Speaking by phone from her home in a converted barn in suburban Philadelphia, Pattison says that when she first revisited the correspondence she’d set aside for years, her “intention was to show what was going on with Lou’s work during this period through his eyes.” And this volume offers a rich trove of letters, postcards, telegrams, and drawings Kahn sent her over the years. But as she began her research—poring through the Kahn collection at Penn’s Architectural Archives and prodding her son with Kahn, Nathaniel, for his memories—Pattison began to sense that as much as she shunned the spotlight, her voice was necessary. With no missives of her own to review—“I’m quite grateful that they’ve disappeared,” the 92-year-old says with a chuckle—she decided to add the beautifully written, keenly observed commentary that drives this book.

▶ _Problems_
[1] In the passage about Pattison and the Kahn letters, where is Pattison's home?
[2] Continue the passage about Pattison and the Kahn letters from its final sentence.

▶ _Collected material_
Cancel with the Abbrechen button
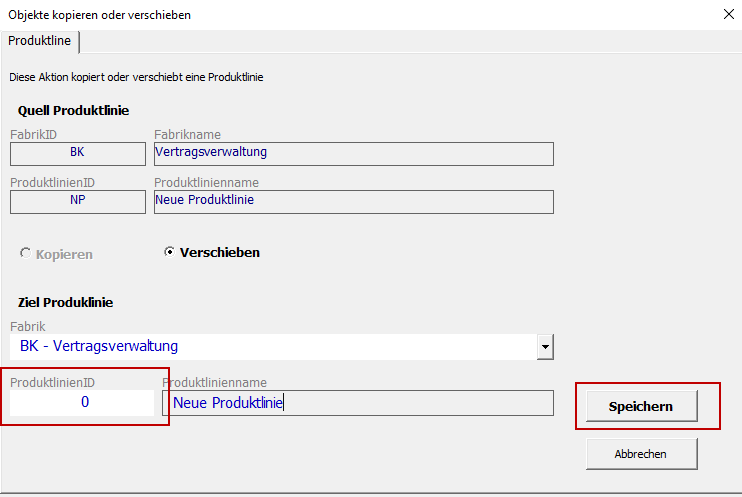This screenshot has width=742, height=497. pyautogui.click(x=641, y=454)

▶ _Exercise results_
[1] In a converted barn in suburban Philadelphia.

[2]
Of course, there’s a lot of Lou because, well, he was a lot. His letters bristle with vim and vigor, often filling every inch of the page. Illustrations abound, as do photos of Harriet and Lou through the years (she favors pageboys and pinafores, he, wilted suits and white shirts). Especially peripatetic during these years, Kahn dispatched many of these notes from abroad.
The man was a great travel writer, his verbal sketches of the people he encountered as sharply drawn as any architectural elevation. “I went today to a Yemenite village,” he writes from Tel Aviv in the summer of 1963. “[T]he most ancient looking man I ever saw … sat at a bench over his work … A pipe, about 8 feet long, was constantly in his mouth. No smoke came out of it or out of his mouth. He inhaled it all.” The standard gripes of the creative genius (“All of the ideas I gave them … are on the plan in the wrong place … It’s sickening!”) and the persistent plaints of delayed flights and payments, of lost baggage and commissions, regularly find Kahn in a blue mood. Yet again and again, with effervescent resilience, he adroitly recovers with whimsy or self-deprecation. Poetic introspection is a frequent visitor, too: “Here now almost the whole of me is out of me,” he writes. “The tiniest of thread holds on to me”—catnip for the sensitive, artistically inclined Harriet.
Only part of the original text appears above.